Assigned task:
Find the line with "Where should I click to: Click the caret" in the entries below. Repeat it, every following line, and the line with "Task: Select all photos in tour 27 folder", exactly and with nothing added.
*** Opening Given records ***
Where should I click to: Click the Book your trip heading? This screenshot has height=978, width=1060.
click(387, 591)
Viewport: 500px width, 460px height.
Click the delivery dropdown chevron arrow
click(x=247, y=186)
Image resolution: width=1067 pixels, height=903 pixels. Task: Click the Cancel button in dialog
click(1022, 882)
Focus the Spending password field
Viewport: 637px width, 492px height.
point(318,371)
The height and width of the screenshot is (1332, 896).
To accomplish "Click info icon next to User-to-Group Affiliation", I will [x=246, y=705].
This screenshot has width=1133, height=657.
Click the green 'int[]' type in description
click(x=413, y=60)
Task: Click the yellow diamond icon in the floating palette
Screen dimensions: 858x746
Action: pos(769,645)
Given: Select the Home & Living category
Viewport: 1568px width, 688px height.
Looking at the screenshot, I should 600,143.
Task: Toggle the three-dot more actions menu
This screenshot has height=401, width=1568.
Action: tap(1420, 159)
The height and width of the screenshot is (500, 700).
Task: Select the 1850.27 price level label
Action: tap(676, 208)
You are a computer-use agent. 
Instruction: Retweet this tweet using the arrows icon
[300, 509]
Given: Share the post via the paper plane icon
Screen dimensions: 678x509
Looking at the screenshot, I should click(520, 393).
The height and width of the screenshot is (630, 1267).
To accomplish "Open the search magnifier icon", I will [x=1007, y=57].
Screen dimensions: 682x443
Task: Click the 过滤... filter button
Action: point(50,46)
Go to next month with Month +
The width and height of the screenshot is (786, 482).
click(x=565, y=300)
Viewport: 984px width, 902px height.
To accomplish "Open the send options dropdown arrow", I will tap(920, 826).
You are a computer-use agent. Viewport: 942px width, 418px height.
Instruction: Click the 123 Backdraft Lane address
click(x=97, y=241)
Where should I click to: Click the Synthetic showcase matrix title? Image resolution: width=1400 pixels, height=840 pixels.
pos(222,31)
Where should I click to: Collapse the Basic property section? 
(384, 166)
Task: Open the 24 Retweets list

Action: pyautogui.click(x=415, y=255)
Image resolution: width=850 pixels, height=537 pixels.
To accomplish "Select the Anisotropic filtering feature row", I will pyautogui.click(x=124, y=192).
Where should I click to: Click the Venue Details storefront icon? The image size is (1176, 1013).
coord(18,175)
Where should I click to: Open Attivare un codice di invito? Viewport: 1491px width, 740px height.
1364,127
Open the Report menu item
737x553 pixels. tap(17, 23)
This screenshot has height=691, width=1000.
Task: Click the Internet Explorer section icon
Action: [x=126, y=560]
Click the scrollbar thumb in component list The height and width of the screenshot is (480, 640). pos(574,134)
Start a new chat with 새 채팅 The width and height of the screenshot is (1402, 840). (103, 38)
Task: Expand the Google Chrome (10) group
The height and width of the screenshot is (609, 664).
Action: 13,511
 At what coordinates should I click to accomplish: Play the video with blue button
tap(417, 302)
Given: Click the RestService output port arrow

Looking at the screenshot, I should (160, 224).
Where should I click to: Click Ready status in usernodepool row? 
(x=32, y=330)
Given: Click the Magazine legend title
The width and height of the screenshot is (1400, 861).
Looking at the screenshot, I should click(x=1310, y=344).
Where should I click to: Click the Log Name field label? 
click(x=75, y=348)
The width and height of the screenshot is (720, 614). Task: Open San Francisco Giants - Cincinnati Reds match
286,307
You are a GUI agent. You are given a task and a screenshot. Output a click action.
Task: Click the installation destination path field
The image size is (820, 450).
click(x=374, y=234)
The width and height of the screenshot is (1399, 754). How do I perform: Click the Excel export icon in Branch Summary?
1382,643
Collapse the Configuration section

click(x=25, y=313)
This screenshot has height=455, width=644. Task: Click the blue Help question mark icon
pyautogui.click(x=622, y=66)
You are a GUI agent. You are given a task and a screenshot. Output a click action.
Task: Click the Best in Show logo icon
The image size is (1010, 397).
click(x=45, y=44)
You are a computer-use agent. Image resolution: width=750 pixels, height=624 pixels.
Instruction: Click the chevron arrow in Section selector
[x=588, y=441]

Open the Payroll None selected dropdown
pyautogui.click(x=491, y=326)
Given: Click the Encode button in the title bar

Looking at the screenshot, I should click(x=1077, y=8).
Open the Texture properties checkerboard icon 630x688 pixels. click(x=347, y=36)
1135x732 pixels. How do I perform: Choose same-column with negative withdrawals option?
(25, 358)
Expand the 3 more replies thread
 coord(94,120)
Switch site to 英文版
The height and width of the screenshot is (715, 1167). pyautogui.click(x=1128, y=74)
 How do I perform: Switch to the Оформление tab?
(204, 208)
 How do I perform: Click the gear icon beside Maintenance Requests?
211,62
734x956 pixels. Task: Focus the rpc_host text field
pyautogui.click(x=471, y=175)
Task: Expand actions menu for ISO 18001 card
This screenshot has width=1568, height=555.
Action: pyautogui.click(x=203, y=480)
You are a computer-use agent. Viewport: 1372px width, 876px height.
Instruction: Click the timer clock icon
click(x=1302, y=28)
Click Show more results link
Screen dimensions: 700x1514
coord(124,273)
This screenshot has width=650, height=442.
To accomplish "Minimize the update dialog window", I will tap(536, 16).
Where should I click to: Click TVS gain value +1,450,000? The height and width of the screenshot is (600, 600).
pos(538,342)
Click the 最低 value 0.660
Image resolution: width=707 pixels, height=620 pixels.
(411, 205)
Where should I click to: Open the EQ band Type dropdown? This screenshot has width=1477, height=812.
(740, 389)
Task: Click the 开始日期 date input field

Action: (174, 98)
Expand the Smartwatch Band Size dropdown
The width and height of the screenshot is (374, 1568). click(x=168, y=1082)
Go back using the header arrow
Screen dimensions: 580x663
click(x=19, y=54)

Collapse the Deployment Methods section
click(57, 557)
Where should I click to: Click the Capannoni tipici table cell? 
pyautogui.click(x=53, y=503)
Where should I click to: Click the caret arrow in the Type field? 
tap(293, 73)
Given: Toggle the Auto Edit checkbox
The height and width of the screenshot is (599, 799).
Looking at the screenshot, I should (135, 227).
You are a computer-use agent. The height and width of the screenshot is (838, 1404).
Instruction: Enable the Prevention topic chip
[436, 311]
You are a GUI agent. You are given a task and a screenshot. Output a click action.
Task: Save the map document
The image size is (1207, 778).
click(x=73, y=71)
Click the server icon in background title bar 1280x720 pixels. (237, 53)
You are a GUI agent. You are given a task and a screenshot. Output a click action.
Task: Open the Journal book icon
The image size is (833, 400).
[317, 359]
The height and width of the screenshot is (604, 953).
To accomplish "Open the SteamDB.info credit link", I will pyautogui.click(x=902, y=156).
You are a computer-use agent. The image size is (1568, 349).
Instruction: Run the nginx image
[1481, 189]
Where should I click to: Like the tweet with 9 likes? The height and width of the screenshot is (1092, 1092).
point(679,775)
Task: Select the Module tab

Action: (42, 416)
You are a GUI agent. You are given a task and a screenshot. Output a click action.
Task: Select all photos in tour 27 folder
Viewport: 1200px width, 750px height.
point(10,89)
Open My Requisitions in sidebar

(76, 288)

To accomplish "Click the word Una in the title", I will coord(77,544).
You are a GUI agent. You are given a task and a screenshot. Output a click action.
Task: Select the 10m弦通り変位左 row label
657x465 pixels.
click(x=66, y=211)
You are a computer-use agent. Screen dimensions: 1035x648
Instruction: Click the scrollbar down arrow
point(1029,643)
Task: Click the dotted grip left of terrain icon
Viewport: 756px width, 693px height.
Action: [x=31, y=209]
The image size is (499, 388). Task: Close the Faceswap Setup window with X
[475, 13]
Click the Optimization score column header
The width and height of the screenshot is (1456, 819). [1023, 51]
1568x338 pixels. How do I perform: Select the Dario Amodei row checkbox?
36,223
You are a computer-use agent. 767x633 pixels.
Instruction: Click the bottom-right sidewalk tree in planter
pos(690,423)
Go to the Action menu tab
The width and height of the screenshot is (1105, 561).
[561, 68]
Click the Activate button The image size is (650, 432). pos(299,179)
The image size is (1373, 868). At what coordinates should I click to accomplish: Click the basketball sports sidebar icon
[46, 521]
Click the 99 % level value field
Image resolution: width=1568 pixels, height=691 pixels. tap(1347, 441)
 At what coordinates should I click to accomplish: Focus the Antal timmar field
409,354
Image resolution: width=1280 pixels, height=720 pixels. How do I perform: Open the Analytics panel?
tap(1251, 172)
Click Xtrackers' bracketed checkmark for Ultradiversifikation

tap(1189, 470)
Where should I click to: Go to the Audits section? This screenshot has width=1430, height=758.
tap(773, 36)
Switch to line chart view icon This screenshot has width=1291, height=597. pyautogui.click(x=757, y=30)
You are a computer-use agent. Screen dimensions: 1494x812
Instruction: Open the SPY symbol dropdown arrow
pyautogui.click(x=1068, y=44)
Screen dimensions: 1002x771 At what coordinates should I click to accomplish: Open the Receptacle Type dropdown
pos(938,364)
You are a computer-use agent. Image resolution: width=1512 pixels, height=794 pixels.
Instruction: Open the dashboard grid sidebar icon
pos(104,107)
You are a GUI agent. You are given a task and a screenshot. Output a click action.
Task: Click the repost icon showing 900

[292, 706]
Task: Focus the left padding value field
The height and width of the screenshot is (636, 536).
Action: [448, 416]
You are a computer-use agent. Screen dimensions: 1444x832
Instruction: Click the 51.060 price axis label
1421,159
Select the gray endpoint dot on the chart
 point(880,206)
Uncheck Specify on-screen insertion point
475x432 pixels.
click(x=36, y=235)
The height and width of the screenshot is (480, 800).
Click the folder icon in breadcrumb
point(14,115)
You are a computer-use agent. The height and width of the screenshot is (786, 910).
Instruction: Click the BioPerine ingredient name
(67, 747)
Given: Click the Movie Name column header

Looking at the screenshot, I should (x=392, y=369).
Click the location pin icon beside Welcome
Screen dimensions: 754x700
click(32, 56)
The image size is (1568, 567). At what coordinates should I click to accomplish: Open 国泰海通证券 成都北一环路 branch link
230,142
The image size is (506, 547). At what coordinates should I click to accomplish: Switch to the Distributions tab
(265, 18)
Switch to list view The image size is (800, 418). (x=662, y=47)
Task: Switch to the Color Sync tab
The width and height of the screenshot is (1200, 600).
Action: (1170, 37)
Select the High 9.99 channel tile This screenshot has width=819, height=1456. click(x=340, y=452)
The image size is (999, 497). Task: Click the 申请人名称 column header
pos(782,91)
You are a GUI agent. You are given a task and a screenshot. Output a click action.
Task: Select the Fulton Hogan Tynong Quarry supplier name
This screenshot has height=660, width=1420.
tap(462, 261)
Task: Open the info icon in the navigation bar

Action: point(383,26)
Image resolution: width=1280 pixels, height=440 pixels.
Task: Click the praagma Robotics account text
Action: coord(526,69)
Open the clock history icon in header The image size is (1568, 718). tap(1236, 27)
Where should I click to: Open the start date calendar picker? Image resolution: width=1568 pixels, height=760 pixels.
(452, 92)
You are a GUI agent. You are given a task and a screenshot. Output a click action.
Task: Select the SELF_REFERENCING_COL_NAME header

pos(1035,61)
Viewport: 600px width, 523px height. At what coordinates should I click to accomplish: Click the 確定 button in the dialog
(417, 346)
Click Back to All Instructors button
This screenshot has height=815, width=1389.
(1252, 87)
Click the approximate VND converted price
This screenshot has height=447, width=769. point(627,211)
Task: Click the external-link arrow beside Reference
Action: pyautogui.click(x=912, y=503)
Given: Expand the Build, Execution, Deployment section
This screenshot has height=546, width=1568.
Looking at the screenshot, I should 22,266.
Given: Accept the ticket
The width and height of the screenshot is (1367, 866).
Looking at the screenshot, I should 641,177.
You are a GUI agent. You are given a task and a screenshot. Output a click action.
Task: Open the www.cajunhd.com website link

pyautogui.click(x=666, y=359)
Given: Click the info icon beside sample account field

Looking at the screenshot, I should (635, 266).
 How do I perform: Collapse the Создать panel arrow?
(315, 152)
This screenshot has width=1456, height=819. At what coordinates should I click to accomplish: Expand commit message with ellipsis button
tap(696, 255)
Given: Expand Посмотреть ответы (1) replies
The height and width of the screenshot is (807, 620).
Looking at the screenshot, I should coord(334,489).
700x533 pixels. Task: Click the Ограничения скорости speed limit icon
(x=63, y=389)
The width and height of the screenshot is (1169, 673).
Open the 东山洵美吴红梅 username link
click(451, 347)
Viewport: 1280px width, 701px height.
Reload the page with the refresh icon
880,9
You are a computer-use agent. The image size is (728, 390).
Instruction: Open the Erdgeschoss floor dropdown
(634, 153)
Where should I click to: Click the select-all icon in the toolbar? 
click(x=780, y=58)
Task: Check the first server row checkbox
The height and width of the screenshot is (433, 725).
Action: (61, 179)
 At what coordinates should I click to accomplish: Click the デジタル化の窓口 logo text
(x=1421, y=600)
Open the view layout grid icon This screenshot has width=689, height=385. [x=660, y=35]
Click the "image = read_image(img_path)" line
*** Closing Given records ***
Solved problem:
Where should I click to: Click the caret arrow in the Type field? 
tap(293, 73)
Given: Toggle the Auto Edit checkbox
The height and width of the screenshot is (599, 799).
Looking at the screenshot, I should (135, 227).
You are a computer-use agent. The height and width of the screenshot is (838, 1404).
Instruction: Enable the Prevention topic chip
[436, 311]
You are a GUI agent. You are given a task and a screenshot. Output a click action.
Task: Save the map document
The image size is (1207, 778).
click(x=73, y=71)
Click the server icon in background title bar 1280x720 pixels. (237, 53)
You are a GUI agent. You are given a task and a screenshot. Output a click action.
Task: Open the Journal book icon
The image size is (833, 400).
[317, 359]
The height and width of the screenshot is (604, 953).
To accomplish "Open the SteamDB.info credit link", I will pyautogui.click(x=902, y=156).
You are a computer-use agent. The image size is (1568, 349).
Instruction: Run the nginx image
[1481, 189]
Where should I click to: Like the tweet with 9 likes? The height and width of the screenshot is (1092, 1092).
point(679,775)
Task: Select the Module tab

Action: (42, 416)
You are a GUI agent. You are given a task and a screenshot. Output a click action.
Task: Select all photos in tour 27 folder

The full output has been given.